While leaving the pictures out, set down only the lines from the one with "Image resolution: width=1024" through the end of the records, exactly as they stand.
* * * * * * *
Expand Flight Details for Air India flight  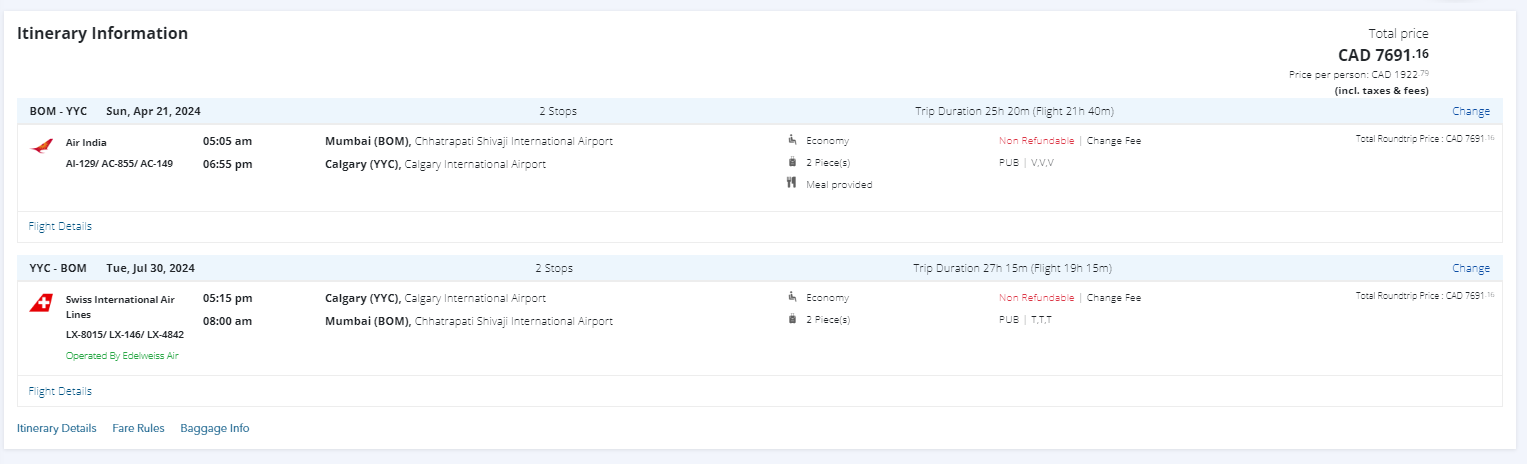pyautogui.click(x=60, y=226)
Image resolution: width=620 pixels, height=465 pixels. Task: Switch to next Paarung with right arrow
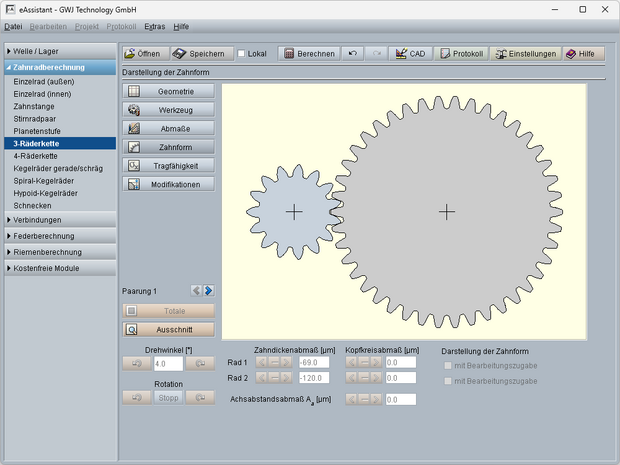coord(209,291)
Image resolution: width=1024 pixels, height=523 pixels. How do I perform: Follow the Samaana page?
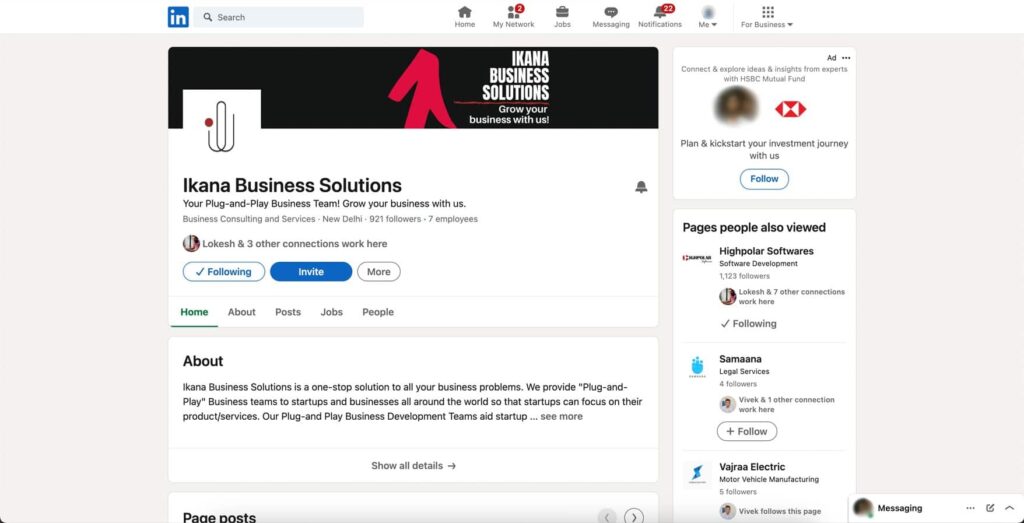[x=747, y=432]
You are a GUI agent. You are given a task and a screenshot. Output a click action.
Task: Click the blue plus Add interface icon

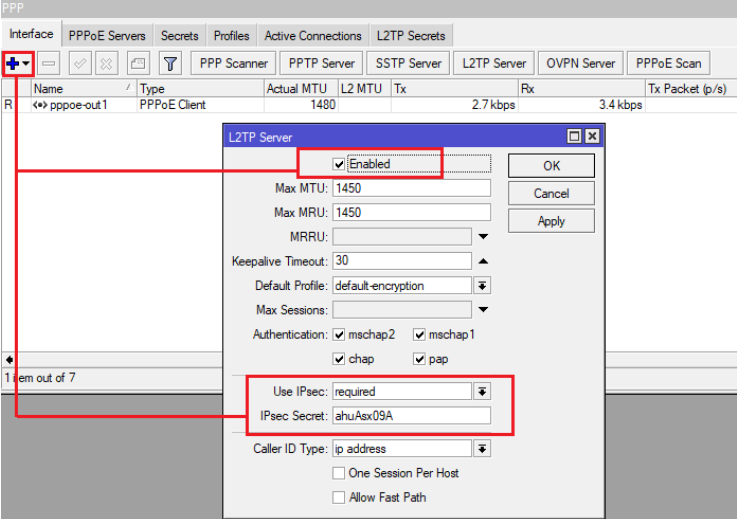pos(13,63)
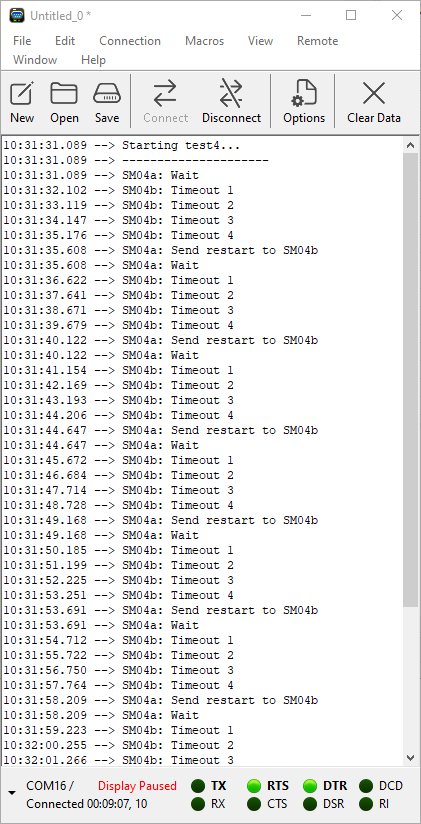This screenshot has width=421, height=824.
Task: Toggle the DTR signal LED
Action: [310, 786]
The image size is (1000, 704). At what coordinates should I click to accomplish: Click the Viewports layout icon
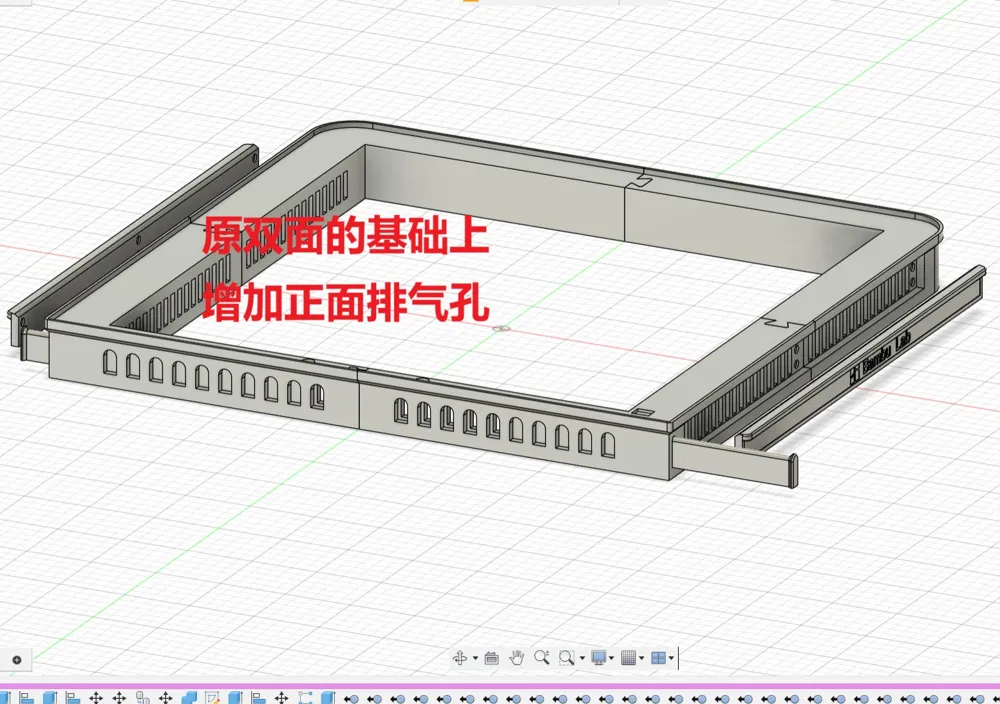[x=658, y=657]
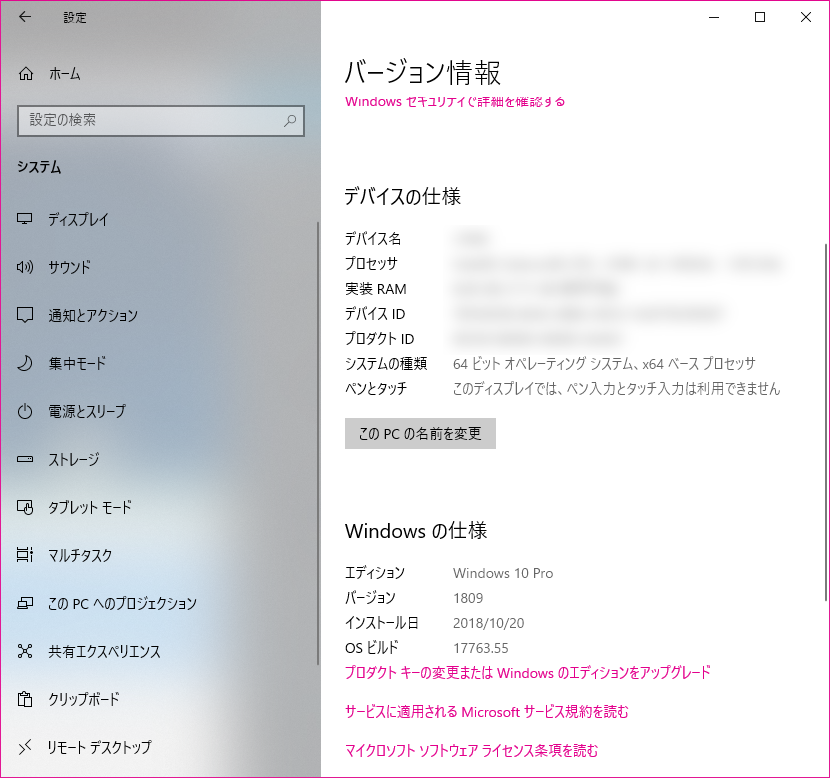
* * * * * * *
■ Answer space
Image resolution: width=1024 pixels, height=523 pixels. How do I perform: Follow the Samaana page?
[x=747, y=432]
You are a GUI agent. You are given a task and a screenshot. Output a click action.
Task: Click the blue plus Add interface icon

pos(13,63)
This screenshot has width=421, height=824.
Task: Toggle the DTR signal LED
Action: [310, 786]
The image size is (1000, 704). At what coordinates should I click to accomplish: Click the Viewports layout icon
[x=658, y=657]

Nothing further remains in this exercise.